Kamyaran bölgesindeki Tengiser köyünü ziyaret eden Horasan Kürt’ü Ferhad Teymuri, köyülüler tarafından adeta törenle karşılandı.
Karşısında Tengiser köylülerini gören Teymuri, gözyaşları içinde onlara sarıldı. Karşılaştığı yaşlı bir kadının ise ayaklarına kapanıp öptü.
Köydeki Newroz kutlamasına katılan Teymuri, burada yaptığı konuşmada Kürtlük vurgusu vatan Kürdistan vurgusu yaptı, büyük alkış aldı.
Ferhad Teymuri, yeniden doğmuş gibi hissettiğini söyledi.

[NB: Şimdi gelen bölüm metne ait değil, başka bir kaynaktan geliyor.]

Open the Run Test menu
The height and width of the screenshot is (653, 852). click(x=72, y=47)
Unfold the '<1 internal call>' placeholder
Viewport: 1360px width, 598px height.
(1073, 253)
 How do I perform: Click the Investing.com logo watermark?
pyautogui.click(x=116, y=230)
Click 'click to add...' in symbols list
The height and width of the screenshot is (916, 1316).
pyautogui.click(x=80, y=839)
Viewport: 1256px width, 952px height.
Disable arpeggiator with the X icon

İRAN DEVLETİNDEN KÜRTLERE ENGEL
Horasan’daki Kürtlerin en önemli sorunlarının neler olduğu sorumuzu ise, “Biz oradaki diğer halklarla aynı koşullarda yaşıyoruz. Ama Kürt dili, edebiyatı ve tarihiyle ilgili araştırmalarımızda bizlere güçlük çıkarıyorlar. Kültürel çalışmalar için ekonomik destek vermiyorlar. Sözde istediğimiz gibi çalışma yapabileceğimizi söylüyorlar ama bilerek bazı engeller çıkarıyorlar. Kürdistan’ın diğer parçalarıyla ilişki kurmamızı istemiyorlar. Kürtçe yayın yapan bir kaç devlet radyosu ve bir televizyon kanalı var ama bunlar tamamen devletin denetiminde” şeklinde cevaplıyor.
Folklor grupları ve sanatçıları olduğu için devletin festival, fuar ve sergilere Kürtleri yolladığını belirten Şadkam, kendisinin de pek çok sergi ve festivale gönderdiğini ama bu faaliyetleri Kürtler olarak örgütlemek istediklerinde devletin izin vermediğini dile getiriyor.
Şadkam, Horasan’da Kürt kültürünün olduğunu ama yazılı hale getirilmediği için yok olma, Kürt ailelerin evlerinde çocukları ile Farsca konuştukları için Kürtlerin asimile olma riskiyle karşı karşıya kaldığını söylüyor.[1]